Dirt Detective: Nkhoma Synod must stay away from state matters

A few days ago, Nkhoma Synod issued a statement opposing abortion legislation in Malawi claiming abortion, in the eyes of God, is wrong, evil, cruel, sinful and satanic.

The synod, which has more than two million members, further said it had the responsibility of fighting against everything bad for the multifaceted growth of the human being.

“To deliberately destroy an innocent human being at any point after conception is, in God’s eyes wrong… No civilized society permits one human being to intentionally harm or take the life of another human being without punishment, and abortion is no different,” read the synod statement in part.

But perhaps, what the synod forgot when issuing its statement is that Malawi is a secular state, which simply means that churches have no business with its legislation.

Kachipapa: Against abortion
Kachipapa: Against abortion

If a church is opposed to a practice, they are free to preach that to their followers. People come freely to the church and are free to go elsewhere if they do not like the stance of the church. But state matters are different. They are not optional, they are enforced on the whole population.

In Malawi, the government represents Presbyterians no more than Catholics, Muslims, evangelicals or secular humanists. One church has no business imposing its standards on other people.

However, the problem is deeper: this synod consists exclusively of men, and mostly old men. The people who need an abortion are women and mostly young women who are insignificantly represented in this Synod.

These men are stating moral standards, but their own church is full of immorality. I just want to direct it to that Friday scandal sheet, The Weekend Times, where readers come across story after story of the synod’s members violating the rights of girls and sometimes even boys.

But instead of cleaning up their own ranks, these men are busy trying to limit the rights of women by refusing them to decide what they feel is good for them.

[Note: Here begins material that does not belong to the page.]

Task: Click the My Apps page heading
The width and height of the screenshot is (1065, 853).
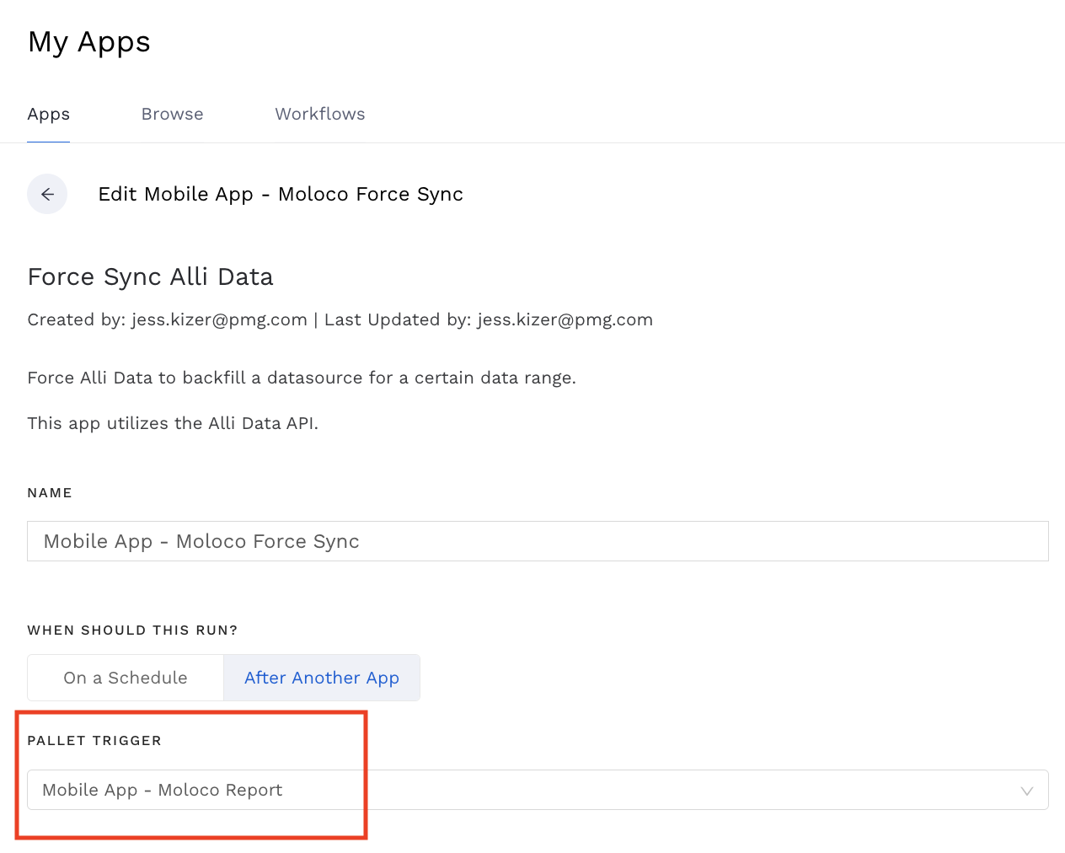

Invariably research shows that the way to prevent abortion is not by making it illegal. That does drive abortion underground, and underground abortions are unsafe because chances of women dying are high. Are the men in Nkhoma Synod not interested in women’s lives?


To me the way to prevent abortions is early comprehensive sex education, including family planning. If Nkhoma Synod was interested in preventing abortions, it would have launched a program to that effect.

Countries with early comprehensive sex education in their primary and secondary school curricula, like Denmark and the Netherlands, have the lowest abortion rates in the world.

Additionally, adolescents with comprehensive sex education tend to start their sexual activity at a higher age on average than adolescents who have not had that. Their rate of sexually transmitted infections (STIs) including HIV and AIDS is many times lower.

I believe this is the way to prevent abortions, and other problems. Any other way to fight abortion is ineffective and hypocritical, and looks more like fear of female sexuality than result oriented policy.

It is a fact that many women get unwanted pregnancies resulting in unwanted babies. Many do not have resources to raise children and they do not have the love needed to do so. As a result, such children grow up in poor conditions.

This is the very same reason why abortion must be legalized and encouraged for less misery on the part of children and less suffering for the parents while also slowing down of more births in this already overpopulated globe.

If we want to end it, we have to own up to the fact that it is a public problem and as such, each person’s duty to work toward a society where abortion becomes a non-issue.

Abortion should be legal because it is one’s choice and what grows inside a person’s body remains hers and to say the least, Nkhoma Synod’s approach on the matter is wrong and should think otherwise.